No soporto la falta de pasión, así en general, pero en la docencia me parece especialmente grave. Entro en el chat de tutoría de la UNED con el profesor responsable de la asignatura de la que voy a examinarme. Me sorprende mucho que en varios de los vídeos aluda a la materia que tutela con el apelativo de «coñazo». «Tendréis que hincar codos», dice a modo de consuelo, «es todo historia».
Me sorprende, digo, esa falta de entusiasmo. Sobre todo porque la historia de las ideas que se desarrolla en Historia del delito y del castigo en la Edad Contemporánea a mí me ha servido para entender cuestiones que intuía. Por ejemplo, la relación del crimen o del castigo con la época en que se dan. Por ejemplo, para comprobar, desolada, cómo los diversos gobiernos, más o menos progresistas o conservadores de este país, han llamado a su primo de Zumosol, el ejército, para dejar en manos de la justicia militar aquellos delitos que se les iban de las manos: Me ha apasionado la historia de las cárceles de mujeres, el papel que desempeñó Victoria Kent para dotar de dignidad unas instalaciones a las que iban a parar las presas.
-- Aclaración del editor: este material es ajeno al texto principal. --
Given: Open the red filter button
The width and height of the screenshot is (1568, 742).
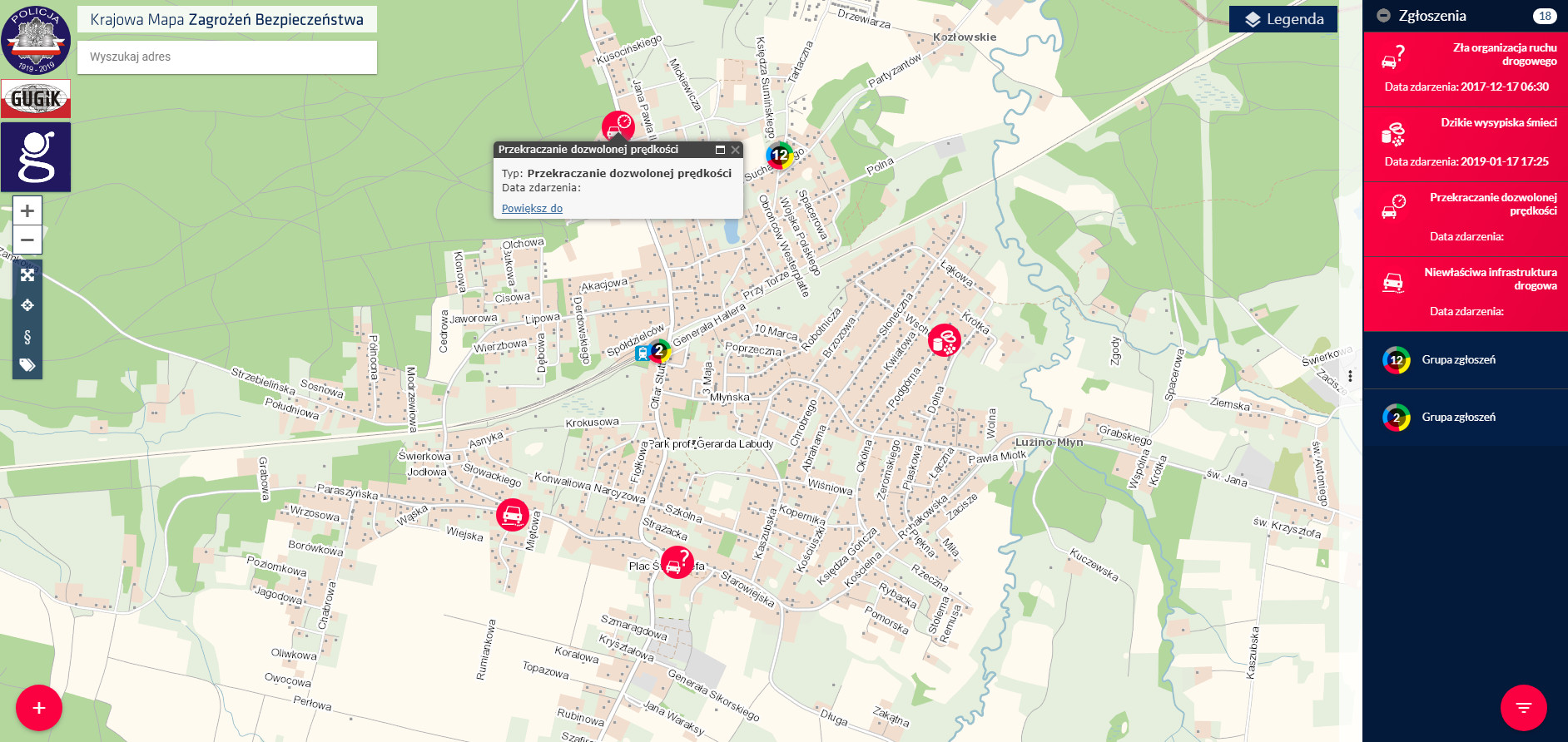Looking at the screenshot, I should [1523, 708].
He comprendido que la mujer era considerada delincuente en muchas ocasiones que tenían que ver más con una conducta moral reprobable por parte del hombre, pero no delictiva. Me ha asombrado la presencia de órdenes religiosas, aliadas con el ejército, en las cárceles, como en una continuación de una cruzada imaginaria. He leído boquiabierta sobre las casas galera, equivalente doméstico a las galeras de hombres, donde chicas de mala conducta penaban hilando. Y sobre el cambio que supuso que las funcionarias que optaron por méritos propios a supervisar la disciplina y la educación de las prisioneras bajo el mandato de Kent, que habilitó celdas individuales y terrazas para que los hijos de las reclusas disfrutaran del sol, y bibliotecas, fueran sustituidas por afines al régimen, que habían perdido familiares en la contienda y vengaban en la figura de las presas las pérdidas familiares. Me ha parecido alucinante la confusión terminológica que hizo que se malinterpretara el término «asesinato» desde las Partidas. Y el estudio del duelo como delito especial, con todo su ritual y el consentimiento tácito que se le daba en el código penal. Del capítulo dedicado a la pena de muerte en España, a los verdugos chapuzas que hicieron que se prefiriera el garrote noble, ordinario o vil como método de ajusticiamiento ya ni hablamos.
Qué pena que el caballero responsable de alentar el estudio de la evolución de un hecho social y jurídico de este calibre considere que pensar y aprender sobre él es un, repito, coñazo.